By Clovis Roundup Staff
Millions of people regularly take one or more vitamin supplements daily. Many perceive vitamins as the way to combat nutritional deficiency from a poor or inadequate diet. With so many in the population leading busy lives, processed, convenience foods have become the go-to items at the grocery store. Because these foods may not be nutritionally sound, the belief remains that supplements can fix the problem.
Research by the Centers for Disease Control and Prevention’s National Center for Healthy Statistics found that more than half of all Americans take a vitamin supplement daily. According to a survey by Ipsos Reid for Health Canada, 71 percent of Canadians use natural health products, with vitamins, at 57 percent, topping the list of supplements used.
There even are nutritional testing companies that will draw blood and determine vitamin deficiencies, like NutriChem in Ottowa. The right vitamin mix is then created and personalized.
While vitamins can have their benefits, many health professionals say that the best way to get necessary vitamins is through the foods you eat. Furthermore, inexperienced people are simply taking their own cocktail of vitamins, and may be taking too much.
There is the perception that taking a certain amount can be beneficial, so that must mean that taking more of the vitamin will have double or triple the benefits. What many people do not realize is that vitamins — although they are naturally forming in food — can carry side effects like any other medication. Taking too much of a certain supplement can lead to toxicity or different side effects. Even in moderate doses, there can be some side effects to vitamins as well.
Vitamin A: There is particular concern over vitamin A. Taking high doses of antioxidant supplements such as vitamin A might do more harm than good. Some research shows that taking high doses of vitamin A supplements might increase the chance of death from all causes and possibly other serious side effects. It can also make liver disease worse and increase the risk of osteoporosis and hip fracture.
B complex vitamins: B complexes or groups of various B vitamins put together in the capsule are some of the more popular vitamins bought. Vitamin B deficiencies can lead to lack of energy and feelings of stress and anxiety and may contribute to difficulty with sleep. There is no magic number in terms of milligrams of B vitamins; however, taking too much can result in constipation, stomach upset, swelling, and even acne associated with B-12. Many people do not realize that some B vitamins can cause drowsiness, so it’s important not to drive until you determine the effects of the vitamins.
Vitamin C: People rely heavily on vitamin C to boost the immune system and promote good health. It is reported that vitamin C is largely water-soluble, so toxicity is rare. But side effects can include diarrhea, nausea and possible dental decalcification.
Vitamin D: Vitamin D has been touted as the wonder supplement in the past year. Taking vitamin D3, “the sunshine vitamin” can help regulate mood, improve sleep, regulate the circadian rhythm, among other things. Too much may cause nausea and vomiting, bone weakness, hypercalcemia — an excessive amount of calcium in the bloodstream, kidney stones and organ calcification.

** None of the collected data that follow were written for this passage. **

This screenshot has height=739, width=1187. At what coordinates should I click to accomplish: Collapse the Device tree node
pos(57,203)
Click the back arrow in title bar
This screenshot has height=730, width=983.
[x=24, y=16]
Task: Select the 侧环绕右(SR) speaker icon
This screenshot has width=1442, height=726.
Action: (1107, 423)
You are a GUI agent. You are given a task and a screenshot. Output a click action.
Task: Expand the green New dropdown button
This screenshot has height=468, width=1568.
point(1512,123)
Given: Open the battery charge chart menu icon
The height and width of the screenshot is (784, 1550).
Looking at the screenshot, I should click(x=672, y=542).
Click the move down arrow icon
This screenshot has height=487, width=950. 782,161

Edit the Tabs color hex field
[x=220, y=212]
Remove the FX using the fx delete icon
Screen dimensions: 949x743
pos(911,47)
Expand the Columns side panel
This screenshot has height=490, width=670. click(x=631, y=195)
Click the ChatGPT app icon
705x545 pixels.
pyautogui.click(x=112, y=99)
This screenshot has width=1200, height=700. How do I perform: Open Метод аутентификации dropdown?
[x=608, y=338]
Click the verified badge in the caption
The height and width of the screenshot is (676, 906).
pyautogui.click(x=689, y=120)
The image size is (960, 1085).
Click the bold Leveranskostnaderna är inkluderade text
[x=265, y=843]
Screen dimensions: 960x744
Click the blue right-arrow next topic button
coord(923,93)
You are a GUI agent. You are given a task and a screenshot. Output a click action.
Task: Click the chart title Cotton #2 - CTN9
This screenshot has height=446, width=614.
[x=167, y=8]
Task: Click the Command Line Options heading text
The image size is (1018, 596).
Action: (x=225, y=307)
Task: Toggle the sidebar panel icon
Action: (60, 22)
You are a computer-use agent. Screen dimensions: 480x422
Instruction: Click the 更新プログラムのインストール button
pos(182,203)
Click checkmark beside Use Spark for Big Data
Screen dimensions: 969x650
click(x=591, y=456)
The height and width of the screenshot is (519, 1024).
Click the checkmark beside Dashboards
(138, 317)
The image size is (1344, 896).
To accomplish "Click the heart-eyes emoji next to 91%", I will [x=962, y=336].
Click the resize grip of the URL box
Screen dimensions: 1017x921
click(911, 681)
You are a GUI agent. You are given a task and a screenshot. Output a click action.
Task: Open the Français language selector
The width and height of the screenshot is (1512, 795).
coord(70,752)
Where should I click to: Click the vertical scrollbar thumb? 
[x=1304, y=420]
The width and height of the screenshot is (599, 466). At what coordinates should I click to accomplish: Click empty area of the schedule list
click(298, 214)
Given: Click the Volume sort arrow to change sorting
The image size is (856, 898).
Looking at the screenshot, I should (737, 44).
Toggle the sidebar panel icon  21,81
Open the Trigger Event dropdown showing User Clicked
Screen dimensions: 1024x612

Calcium: Calcium and vitamin D work together in the formation of strong bones. Again, too much of this supplement can lead to excessive amounts of calcium in the blood. Other side effects may include constipation and stomach upset, including excessive gas. Mental and mood changes, headaches, increased thirst, and other side effects are serious.
Vitamin E: Toxicity from this vitamin may include gastric distress, fatigue, easy bruising and bleeding, muscle weakness, and diarrhea.
In addition to vitamins, other nutritional supplements have the potential to interact with medications being taken. St. John’s Wort, for example, can affect cholesterol levels and the effectiveness of cholesterol-lowering drugs. It also may have contraindications with other medicines.
Although vitamins and supplements are sold over the counter, that doesn’t make them any safer than regulated medications. Individuals should always consult with a doctor before beginning supplements to find out the proper dosage and what vitamins may be beneficial or harmful.